Economic development over the last two to three years has seemed like a chaotic under 10s football match. Every agency is feverishly running after the ball, but no-one really has a clue how to string together a game plan. Every now and then, after considerable effort, a consolation goal of Towns Fund or Levelling Up Fund may be scored – but we know this will make no difference in changing the overall result.
Instead of the development of a much-needed game plan, however, we have entered a period of speculation about delivery mechanism. Rumours now abound about Local Enterprise Partnerships (LEPs) and the economic development approach in England despite now seeming like a moment to pause and reflect. Economic agencies with experience, trusted stakeholder relationships and a carefully developed approach for getting things done are exactly what we need at this time when there is so much wider economic uncertainty.
Why should we pause and reflect? Well, despite the amnesia, there are a number of important lessons that can be taken from the past 20-30 years of economic development policy. It is the collective responsibility of economic development professionals to assemble these lessons.
Lesson 1: Geography
Economic strategy is best delivered across geographical areas that make sense to people and business – partly as this is the scale that delivers opportunities relevant to those participating in the change required, but also pragmatically because central government cannot deal effectively with very large numbers of individual agencies.
Lesson 2: Evidence Base
Required actions can only be developed from an evidence base. This seems too obvious – but many local policy directions have been pursued as a result of a well-meaning passionate belief of an influential figure whereas the data may have suggested more important priorities.
Lesson 3: Central Thread
When an evidence base has been developed for an economic geography, there is an ability to better identify the largest issues for a sub-regional economy – and as a result the priority areas of work that can be undertaken and the difference delivered.

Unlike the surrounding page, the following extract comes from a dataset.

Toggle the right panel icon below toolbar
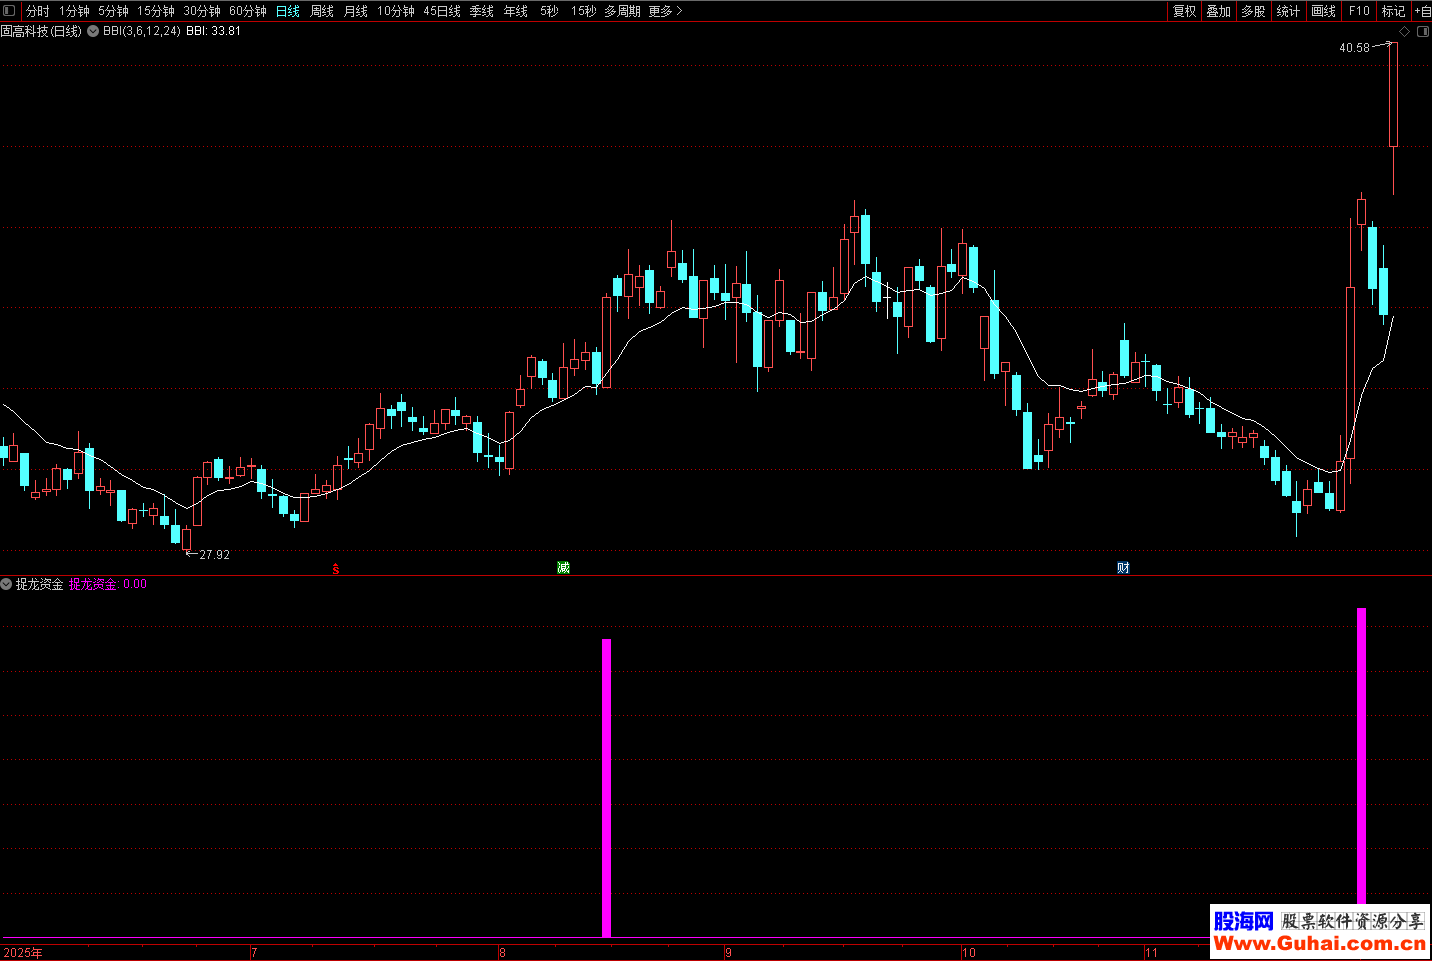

Lesson 4: Objective Setting
The determination of a central thread can allow a set of objectives to be set which will address the priority issues – and can help determine how individual projects can be encouraged and developed which contribute to the overall end game.
Lesson 5: Projects
Individual projects must come last and can only really be appraised against their role within solutions for the bigger picture (the Central Thread).
Lesson 6: Partnerships
Any effective economic delivery work is based on partnerships, but the relationships involved take time to build understanding and trust. This can sound trivial – but in fact joint delivery work across organisations which generally have different core objectives is difficult to achieve and is time consuming to assemble.

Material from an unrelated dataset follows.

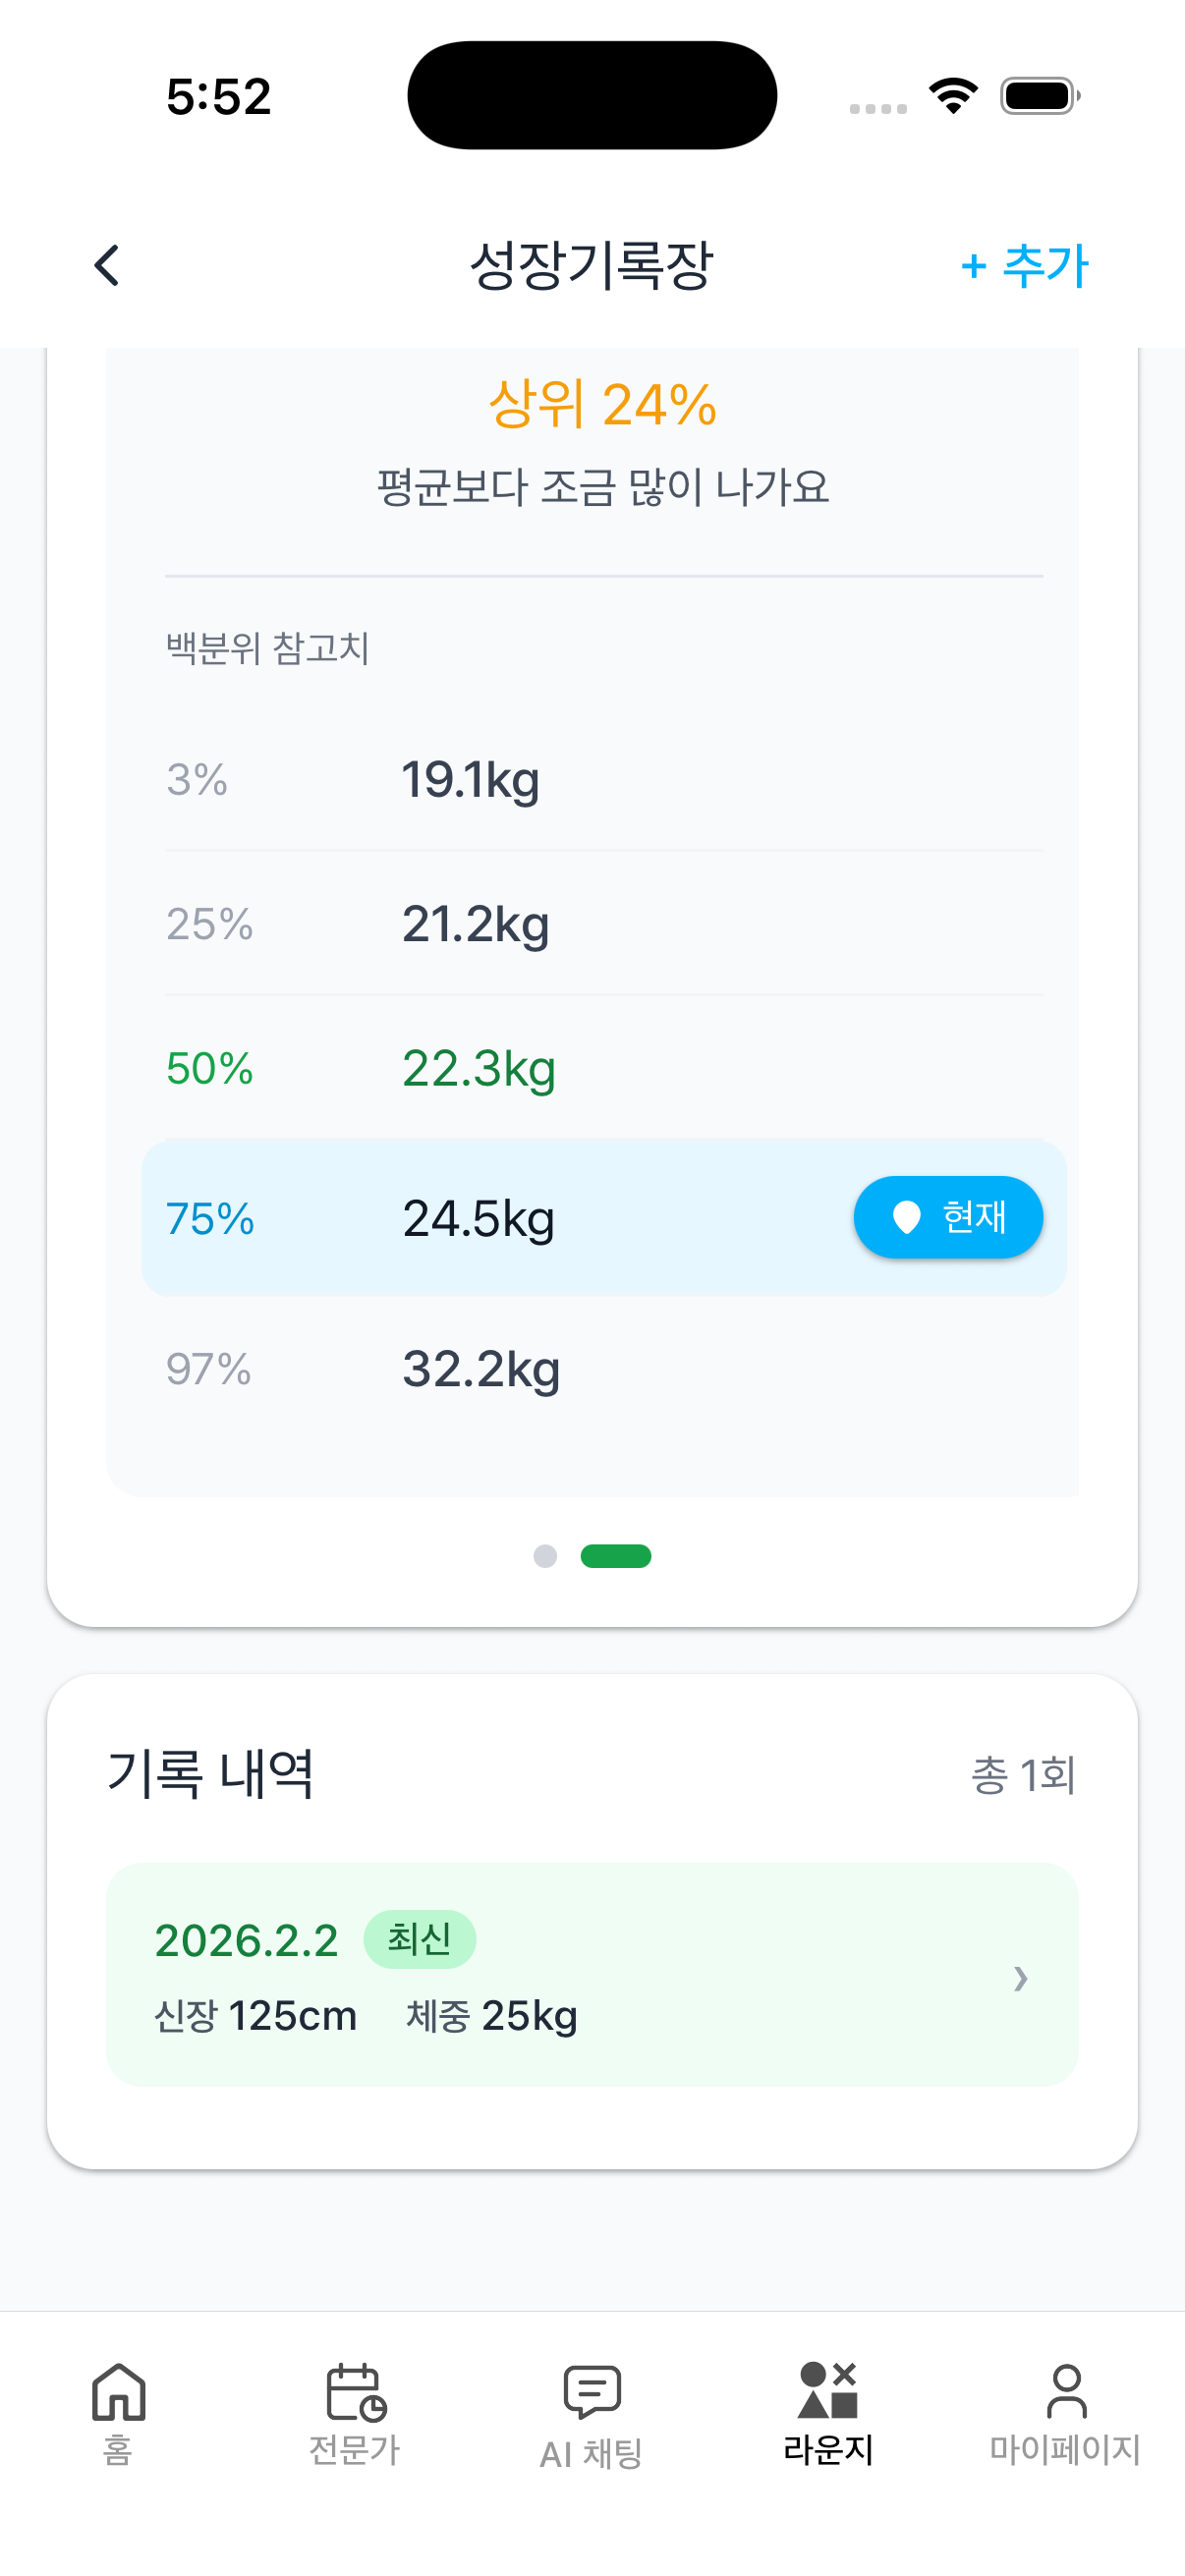The height and width of the screenshot is (2576, 1185).
Task: Open the 마이페이지 profile icon
Action: click(1066, 2391)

The economic development structure within England came together in a somewhat haphazard way after the abolishment of the Regional Development Agencies in 2011 and LEPs had a very inauspicious start to life. Since this point, inconsistencies in approach have continued to create frustrations in the ability for economic development policies to be implemented and for communities and business to fully understand the structures of economic development.

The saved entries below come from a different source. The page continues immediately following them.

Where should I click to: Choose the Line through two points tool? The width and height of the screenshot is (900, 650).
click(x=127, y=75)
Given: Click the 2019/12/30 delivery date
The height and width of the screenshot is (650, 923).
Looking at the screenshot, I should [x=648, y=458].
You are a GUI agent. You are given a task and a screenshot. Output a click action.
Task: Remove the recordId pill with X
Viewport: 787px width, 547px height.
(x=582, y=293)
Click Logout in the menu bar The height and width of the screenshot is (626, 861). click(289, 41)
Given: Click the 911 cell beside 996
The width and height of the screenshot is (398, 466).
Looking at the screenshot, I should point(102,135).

The IED is not suddenly espousing LEPs as a perfect economic development vehicle – but is urging government to recognise the merit of considering economic geography, an evidence-based assessment of need and a central thread of policy, local objective setting that ties into central policy, and only then to consider individual projects.
Evolve LEP delivery mechanisms and accountability by all means – but it is important to recognise that the core requirement for informing change requires solid evidence developed over sensible economic geographies and that this is then translated into a carefully developed plan. Levelling Up and Shared Prosperity will be altogether more effective where wider economic agencies have set out evidence based, considered and clear objectives.
Returning to our everyday theme, we may cheer our under 10s football team scoring an unexpected goal or congratulate a contribution to a small capital project in a left-behind town, but we know that a lack of real strategy means that these will only ever be consolations. Strategies can and should evolve, but they should always be based on a comprehensive assessment of what is required, and they need fully established and trusted delivery mechanisms to implement effectively.
After 10 years we had re-established trusted economic development partnerships and delivery networks that had learned to adapt to austerity and value for money constraints. These partnerships (LEPs and otherwise) can evolve and adjust their strategic direction to align with national priorities. Speculation suggests we may be going back to the drawing board, but the previous learning achieved and risk of losing relationships achieved represents a huge cost.
On that basis, we should surely pause and reflect on all the work that has been undertaken and the areas where the profession is most effective. The only sensible solution is to learn, re-adjust and deliver – and we simply cannot keep reinventing the profession.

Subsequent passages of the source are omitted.